Esse deslocamento afetivo revela algo essencial. Buscarmos salvação moral em figuras públicas é um erro tipicamente moderno, derivado da crença ingênua de que indivíduos podem encarnar a pureza que as instituições não entregam. Morrissey expõe esse erro porque sua obra sempre negou a própria ideia de redenção. Mesmo nos momentos de doçura — There Is a Light That Never Goes Out — existe a sombra de uma entrega que depende da aniquilação. A beleza é inseparável da morbidez. O amor, da renúncia. A vida, da recusa em aceitá-la.
Ainda assim, durante muito tempo, sua ambiguidade nos salvou. A autoironia, a teatralidade, o topete insinuante, a voz que oscilava entre ternura e desprezo — tudo isso mantinha um frágil equilíbrio. Havia graça na crueldade, havia humor no desespero, e a combinação produzia um tipo raro de beleza: aquela que nasce da contradição e se sustenta justamente porque nunca se resolve por inteiro. Essa dubiedade é que permitiu que continuássemos ao lado dele, mesmo quando o mundo parecia movido por uma crença crescente na pureza moral e na correção de conduta. Morrissey era o lembrete incômodo de que nem a arte nem a vida funcionam segundo regras tão simples.
Mas toda ambiguidade, quando esticada demais, finalmente rompe. Na fase tardia, seja qual for o nome que se queira dar a ela, o que era ironia tornou-se mofo. O frescor que um dia emanava da tensão entre o desprezo e a ternura evaporou-se, deixando apenas a rigidez de convicções que já não seduzem, apenas cansam. E o admirador — esse ser melancólico que insiste em revisitar as ruínas do próprio gosto — precisa agora admitir que a beleza que o tocava continua ali, mas cercada por zonas de sombra cada vez mais árduas de atravessar.
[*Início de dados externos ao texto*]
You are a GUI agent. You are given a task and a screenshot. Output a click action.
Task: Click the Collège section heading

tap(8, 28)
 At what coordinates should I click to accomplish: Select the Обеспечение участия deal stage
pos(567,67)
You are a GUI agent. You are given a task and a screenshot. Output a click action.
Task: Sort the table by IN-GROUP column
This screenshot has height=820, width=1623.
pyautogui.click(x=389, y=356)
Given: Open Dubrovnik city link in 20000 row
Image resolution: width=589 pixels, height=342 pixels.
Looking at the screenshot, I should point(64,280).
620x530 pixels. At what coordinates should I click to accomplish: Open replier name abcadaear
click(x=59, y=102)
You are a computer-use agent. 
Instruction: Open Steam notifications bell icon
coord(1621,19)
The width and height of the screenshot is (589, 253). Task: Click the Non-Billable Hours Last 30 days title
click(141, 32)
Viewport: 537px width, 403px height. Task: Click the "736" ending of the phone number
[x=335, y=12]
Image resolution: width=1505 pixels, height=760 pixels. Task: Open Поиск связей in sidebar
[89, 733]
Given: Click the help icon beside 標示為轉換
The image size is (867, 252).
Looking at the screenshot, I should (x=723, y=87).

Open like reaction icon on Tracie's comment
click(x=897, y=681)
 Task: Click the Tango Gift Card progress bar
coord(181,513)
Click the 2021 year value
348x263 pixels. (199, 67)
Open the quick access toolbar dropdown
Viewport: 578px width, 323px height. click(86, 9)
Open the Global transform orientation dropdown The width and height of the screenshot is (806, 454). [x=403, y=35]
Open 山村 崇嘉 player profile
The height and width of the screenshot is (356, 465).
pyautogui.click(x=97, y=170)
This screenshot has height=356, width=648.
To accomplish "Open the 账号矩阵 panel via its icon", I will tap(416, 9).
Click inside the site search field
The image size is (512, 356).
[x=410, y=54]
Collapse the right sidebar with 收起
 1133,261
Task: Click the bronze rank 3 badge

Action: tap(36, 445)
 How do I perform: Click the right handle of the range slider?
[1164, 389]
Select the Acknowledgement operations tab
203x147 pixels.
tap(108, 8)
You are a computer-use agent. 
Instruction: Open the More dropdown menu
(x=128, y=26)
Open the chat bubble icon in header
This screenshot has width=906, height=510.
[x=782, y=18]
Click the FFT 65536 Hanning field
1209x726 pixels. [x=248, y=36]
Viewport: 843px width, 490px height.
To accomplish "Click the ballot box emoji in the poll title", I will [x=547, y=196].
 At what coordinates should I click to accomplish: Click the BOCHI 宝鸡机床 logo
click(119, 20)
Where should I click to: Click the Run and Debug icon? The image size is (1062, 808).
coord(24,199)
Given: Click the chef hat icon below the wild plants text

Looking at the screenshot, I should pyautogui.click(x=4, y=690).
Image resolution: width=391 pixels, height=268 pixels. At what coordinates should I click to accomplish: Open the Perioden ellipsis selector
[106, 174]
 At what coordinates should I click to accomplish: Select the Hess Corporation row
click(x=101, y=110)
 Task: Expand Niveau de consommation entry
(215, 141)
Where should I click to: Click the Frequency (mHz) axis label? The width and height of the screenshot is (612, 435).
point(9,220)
É nesse ponto que o dilema se torna inevitável: como continuar amando aquilo que, pouco a pouco, se degrada diante de nossos olhos? A crença no progresso — seja moral, estético ou biográfico — é apenas um consolo metafísico. Nada garante que artistas amadureçam. Nada assegura que evoluam. Nada impede que entrem em declínio. A suposição contrária é apenas mais um mito moderno. Morrissey, em sua franqueza brutal, talvez seja apenas um dos poucos que nos obriga a reconhecer essa verdade.
E, no entanto, há uma espécie de catarse possível nesse reconhecimento. Quando finalmente aceitamos que o artista não tem obrigação de corresponder às projeções que depositamos nele, algo dentro de nós se liberta. Abandonamos a busca infantil por heróis coerentes, compreendemos que a beleza que nos formou não precisa permanecer intacta para continuar sendo nossa. O que Morrissey foi — não o que é — segue vibrando no presente, porque a experiência estética não depende da integridade moral do criador, mas da intensidade com que nos atravessou.
O cansaço de gostar de Morrissey, então, transforma-se. Deixa de ser frustração e torna-se maturidade. Deixa de ser lamento e torna-se lucidez. Reconhecemos que a obra é finita, que o artista é falho, que a devoção é sempre arriscada. E, nesse instante, aprendemos algo que talvez o próprio Morrissey tentou nos ensinar desde o início: que a luz que nunca se apaga não ilumina o artista, mas sim o lugar que a arte ocupou dentro de nós.
A catarse não está no perdão nem no esquecimento. Está na aceitação plena de que é possível honrar o passado sem aprisioná-lo, e possível caminhar adiante com as ruínas sem desejar reconstruí-las.
E assim, cansados, lúcidos, mas de algum modo aliviados, deixamos Morrissey onde ele sempre esteve: não no pedestal impossível dos gênios imaculados, mas na zona cinzenta dos humanos que, por um breve e fulgurante período, conseguiram dizer algo verdadeiro demais para ser esquecido.